Assigned task:
The range starts at the line containing "Screen dimensions: 588x390" and ends at the last line of the records below. Reproduce those lines exactly.

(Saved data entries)
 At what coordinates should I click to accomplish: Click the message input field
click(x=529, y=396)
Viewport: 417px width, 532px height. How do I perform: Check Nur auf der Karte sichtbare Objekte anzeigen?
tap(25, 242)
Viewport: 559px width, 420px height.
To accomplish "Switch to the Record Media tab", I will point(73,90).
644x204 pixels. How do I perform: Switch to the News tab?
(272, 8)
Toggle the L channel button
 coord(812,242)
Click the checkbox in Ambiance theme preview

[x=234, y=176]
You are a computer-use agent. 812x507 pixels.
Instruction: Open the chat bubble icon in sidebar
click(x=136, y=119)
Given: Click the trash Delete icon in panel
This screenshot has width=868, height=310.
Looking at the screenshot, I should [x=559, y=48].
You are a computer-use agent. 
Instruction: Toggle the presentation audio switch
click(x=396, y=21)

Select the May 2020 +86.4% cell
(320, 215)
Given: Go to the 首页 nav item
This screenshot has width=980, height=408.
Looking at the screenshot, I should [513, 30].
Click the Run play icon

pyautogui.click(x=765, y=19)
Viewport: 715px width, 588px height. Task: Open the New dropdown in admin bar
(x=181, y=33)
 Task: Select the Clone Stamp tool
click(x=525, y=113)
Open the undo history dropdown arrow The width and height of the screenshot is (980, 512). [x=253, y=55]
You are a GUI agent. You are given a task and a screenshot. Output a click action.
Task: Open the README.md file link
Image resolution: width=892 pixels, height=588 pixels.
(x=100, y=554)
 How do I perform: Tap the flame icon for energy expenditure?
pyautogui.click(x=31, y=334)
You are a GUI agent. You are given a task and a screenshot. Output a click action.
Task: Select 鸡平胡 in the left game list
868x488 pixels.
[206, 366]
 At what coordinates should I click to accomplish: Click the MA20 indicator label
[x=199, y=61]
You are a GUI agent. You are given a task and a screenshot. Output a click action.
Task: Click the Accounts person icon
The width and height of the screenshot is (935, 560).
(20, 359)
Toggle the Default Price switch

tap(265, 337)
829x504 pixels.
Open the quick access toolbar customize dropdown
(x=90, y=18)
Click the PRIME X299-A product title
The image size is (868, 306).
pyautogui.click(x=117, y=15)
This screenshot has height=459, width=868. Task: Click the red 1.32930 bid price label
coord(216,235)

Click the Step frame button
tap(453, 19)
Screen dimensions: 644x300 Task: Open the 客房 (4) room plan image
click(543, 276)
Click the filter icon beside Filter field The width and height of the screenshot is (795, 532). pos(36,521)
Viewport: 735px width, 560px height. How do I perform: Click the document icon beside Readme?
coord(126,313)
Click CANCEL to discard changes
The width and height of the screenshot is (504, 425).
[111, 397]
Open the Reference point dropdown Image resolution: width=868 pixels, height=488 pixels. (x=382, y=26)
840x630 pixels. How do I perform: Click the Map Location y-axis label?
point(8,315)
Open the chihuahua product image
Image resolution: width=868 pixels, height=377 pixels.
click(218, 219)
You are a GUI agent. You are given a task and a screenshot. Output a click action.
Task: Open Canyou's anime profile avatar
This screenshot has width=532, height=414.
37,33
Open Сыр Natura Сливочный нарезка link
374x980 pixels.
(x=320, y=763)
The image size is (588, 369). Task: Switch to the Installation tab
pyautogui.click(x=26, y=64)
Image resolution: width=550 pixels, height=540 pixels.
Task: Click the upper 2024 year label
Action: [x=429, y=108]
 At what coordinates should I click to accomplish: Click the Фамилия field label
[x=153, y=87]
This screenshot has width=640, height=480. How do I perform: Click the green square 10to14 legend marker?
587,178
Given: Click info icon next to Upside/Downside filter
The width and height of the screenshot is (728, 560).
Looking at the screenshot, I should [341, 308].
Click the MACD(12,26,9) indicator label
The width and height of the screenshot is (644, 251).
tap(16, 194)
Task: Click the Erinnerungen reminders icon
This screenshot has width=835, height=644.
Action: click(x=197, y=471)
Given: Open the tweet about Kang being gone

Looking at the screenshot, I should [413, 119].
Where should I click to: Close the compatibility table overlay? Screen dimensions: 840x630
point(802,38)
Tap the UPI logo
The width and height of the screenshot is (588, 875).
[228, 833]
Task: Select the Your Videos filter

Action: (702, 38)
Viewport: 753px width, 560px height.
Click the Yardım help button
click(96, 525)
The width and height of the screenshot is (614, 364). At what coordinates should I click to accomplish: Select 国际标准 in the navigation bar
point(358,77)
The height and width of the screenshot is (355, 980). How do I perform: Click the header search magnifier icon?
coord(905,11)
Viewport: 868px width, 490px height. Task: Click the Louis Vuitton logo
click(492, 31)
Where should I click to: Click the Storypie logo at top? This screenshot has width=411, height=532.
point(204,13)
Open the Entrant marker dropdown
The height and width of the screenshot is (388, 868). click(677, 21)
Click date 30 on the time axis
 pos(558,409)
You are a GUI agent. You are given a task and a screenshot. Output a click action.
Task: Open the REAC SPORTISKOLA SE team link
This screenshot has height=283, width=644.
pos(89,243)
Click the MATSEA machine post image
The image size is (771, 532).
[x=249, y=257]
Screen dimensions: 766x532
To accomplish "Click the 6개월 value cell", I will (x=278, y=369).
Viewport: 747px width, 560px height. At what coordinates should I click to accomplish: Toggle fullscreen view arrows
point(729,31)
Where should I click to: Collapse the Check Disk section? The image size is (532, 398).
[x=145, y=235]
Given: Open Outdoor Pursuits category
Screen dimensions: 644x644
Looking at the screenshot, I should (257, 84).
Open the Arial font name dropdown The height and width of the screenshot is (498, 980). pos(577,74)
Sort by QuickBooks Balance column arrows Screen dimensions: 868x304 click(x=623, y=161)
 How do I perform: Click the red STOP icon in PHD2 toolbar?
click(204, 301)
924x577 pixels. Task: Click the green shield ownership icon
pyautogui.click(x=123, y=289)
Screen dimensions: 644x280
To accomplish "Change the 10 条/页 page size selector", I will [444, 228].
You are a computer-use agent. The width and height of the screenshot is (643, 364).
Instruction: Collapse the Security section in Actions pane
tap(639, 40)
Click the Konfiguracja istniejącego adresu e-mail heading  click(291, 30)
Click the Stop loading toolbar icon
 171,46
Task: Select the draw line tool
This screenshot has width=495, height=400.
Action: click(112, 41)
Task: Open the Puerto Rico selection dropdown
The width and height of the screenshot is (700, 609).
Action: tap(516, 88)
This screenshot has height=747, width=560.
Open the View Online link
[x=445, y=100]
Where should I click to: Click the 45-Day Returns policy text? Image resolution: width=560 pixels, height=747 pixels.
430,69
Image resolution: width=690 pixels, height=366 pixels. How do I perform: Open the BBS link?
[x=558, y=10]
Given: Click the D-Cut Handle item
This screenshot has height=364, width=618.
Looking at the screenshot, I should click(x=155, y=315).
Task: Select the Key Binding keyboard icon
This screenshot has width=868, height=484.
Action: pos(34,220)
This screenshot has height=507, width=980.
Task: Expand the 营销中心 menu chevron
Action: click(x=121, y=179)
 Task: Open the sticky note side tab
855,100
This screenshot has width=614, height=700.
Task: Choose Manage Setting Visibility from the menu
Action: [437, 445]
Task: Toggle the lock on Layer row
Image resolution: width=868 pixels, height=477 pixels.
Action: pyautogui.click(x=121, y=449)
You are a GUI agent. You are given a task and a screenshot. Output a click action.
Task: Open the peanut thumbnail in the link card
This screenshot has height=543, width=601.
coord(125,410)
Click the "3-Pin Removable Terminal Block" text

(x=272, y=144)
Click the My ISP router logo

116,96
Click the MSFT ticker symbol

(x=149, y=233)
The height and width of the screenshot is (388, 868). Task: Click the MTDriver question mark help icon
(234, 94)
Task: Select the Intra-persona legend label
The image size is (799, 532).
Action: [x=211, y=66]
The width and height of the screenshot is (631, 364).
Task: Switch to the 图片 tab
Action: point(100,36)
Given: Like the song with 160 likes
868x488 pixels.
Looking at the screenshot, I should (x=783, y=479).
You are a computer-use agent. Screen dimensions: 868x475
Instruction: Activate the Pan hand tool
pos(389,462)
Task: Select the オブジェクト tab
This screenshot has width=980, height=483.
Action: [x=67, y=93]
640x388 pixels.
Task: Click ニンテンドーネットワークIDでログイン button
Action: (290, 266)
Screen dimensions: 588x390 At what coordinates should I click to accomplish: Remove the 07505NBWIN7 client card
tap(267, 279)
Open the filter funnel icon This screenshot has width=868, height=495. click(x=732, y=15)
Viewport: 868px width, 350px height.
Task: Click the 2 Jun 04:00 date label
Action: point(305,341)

Answer space:
Screen dimensions: 588x390 At what coordinates should I click to accomplish: Remove the 07505NBWIN7 client card
tap(267, 279)
Open the filter funnel icon This screenshot has width=868, height=495. click(x=732, y=15)
Viewport: 868px width, 350px height.
Task: Click the 2 Jun 04:00 date label
Action: point(305,341)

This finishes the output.